The Court considered that the applicant’s initial pre-trial detention on account of actions that were
directly linked to his activity as a human-rights defender amounted to a genuine and effective
restriction and thus an “interference” in the exercise of his right to freedom of expression. It
considered that the applicant’s detention had thus represented an interference in his rights under
Article 10 of the Convention. It pointed out that the applicant’s detention had not been justified by a
reasonable suspicion that he had committed an offence within the meaning of Article 5 of the
Convention, and that there had therefore been a violation of his right to liberty and security as
enshrined in Article 5 § 1. It also noted that, under Article 100 of the Turkish Code of Criminal
Procedure, a person could only be placed in pre-trial detention where there existed facts giving rise
to a strong suspicion that her or she had committed an offence. It considered, in this connection,
that the lack of reasonable suspicion should, a fortiori, have implied the absence of strong suspicions
where the national authorities had been invited to review the lawfulness of the detention. It further
reiterated that Article 5 § 1 of the Convention contained an exhaustive list of permissible grounds on
which a person could be deprived of his or her liberty, and no deprivation of liberty would be lawful
unless it fell within one of those grounds. Furthermore, the requirement of lawfulness set out in
Articles 5 and 10 of the Convention was intended to protect the individual from arbitrariness. In
consequence, a measure of detention which was not lawful, where it amounted to an interference
with one of the freedoms protected by the Convention, could not be considered in principle as a
restriction on that freedom provided for by national law. In consequence, the interference with the
exercise of the applicant’s rights and freedoms as guaranteed by Article 10 of the Convention could
not be justified, since it had not been prescribed by law. It followed that there had been a violation
of Article 10 of the Convention.

Article 18: limitation on use of restrictions on rights

The Court noted that the parties’ arguments under Article 18 of the Convention were essentially the
same as their arguments with regard to Articles 5 and 10 of the Convention. In particular, it noted
that, in the context of its assessment of the applicant’s complaints under Article 10 of the
Convention, it had taken sufficient account of the applicant’s position as leader of an NGO and a
human-rights defender. Accordingly, it saw no reason to conclude that the complaint under
Article 18 related to a fundamental aspect of the case. It therefore concluded, by five votes to two,
that there was no need to examine either the admissibility or the merits of this complaint.
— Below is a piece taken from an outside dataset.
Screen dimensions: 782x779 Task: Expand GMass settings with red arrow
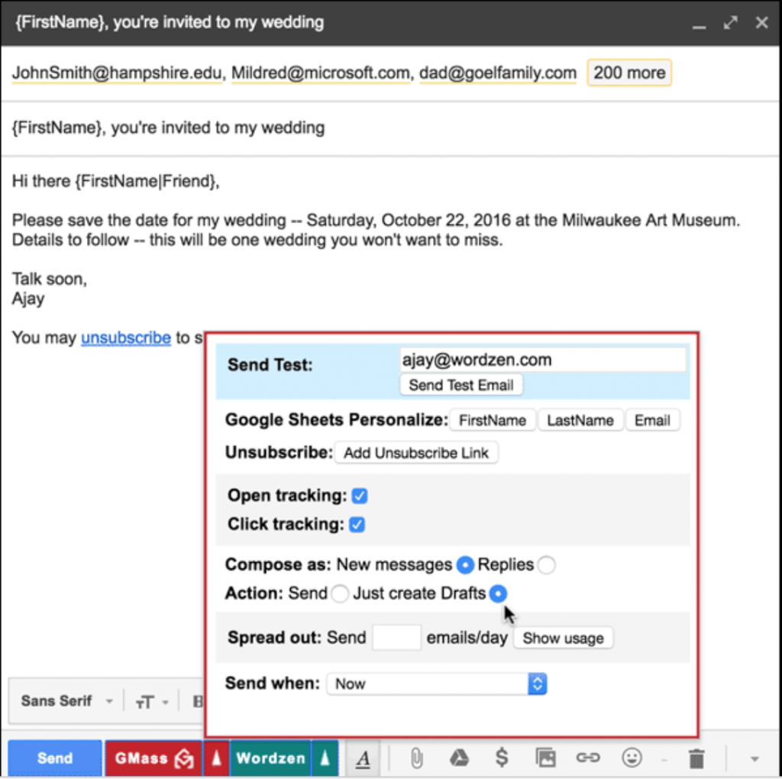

Article 5 § 4: right to a speedy decision on the lawfulness of detention

The Court considered that the applicant’s complaints concerning the non-disclosure of the public prosecutor’s opinion and the examination of his objections on the sole basis of the case file and without a hearing were manifestly unfounded.

It also noted that the applicant vaguely asserted that he had been subjected to numerous
restrictions, without explaining how these alleged restrictions had prevented him from challenging
effectively the decisions ordering and extending his pre-trial detention. Equally, in his observations
submitted to the Court, he did not provide details about the reality and potential impact of these
restrictions. It followed that this complaint was not sufficiently substantiated and had to be rejected.
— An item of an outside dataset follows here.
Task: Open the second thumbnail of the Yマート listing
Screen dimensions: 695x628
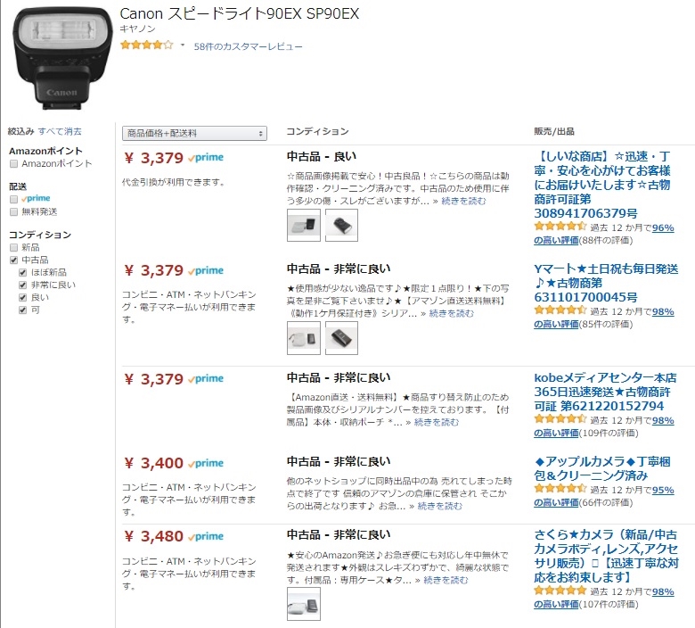Action: 340,338
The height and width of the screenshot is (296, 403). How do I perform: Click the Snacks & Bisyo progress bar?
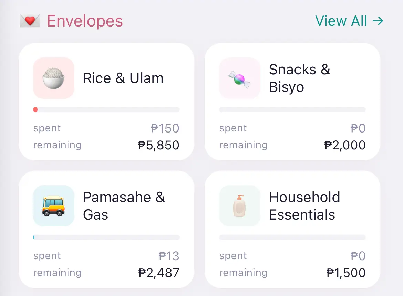(x=292, y=110)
Just satisfaction (Article 41)

The Court held, unanimously, that Turkey was to pay the applicant 8,500 euros (EUR) in respect of
pecuniary damage, EUR 16,000 in respect of non-pecuniary damage and EUR 10,000 in respect of
costs and expenses. It dismissed, by five votes to two, the remainder of the applicant’s claim for just
satisfaction.

Separate opinions

Judges E. Kūris and P. Koskelo expressed a partly dissenting opinion. Judge S. Yüksel expressed a
partly concurring opinion. These opinions are annexed to the judgment.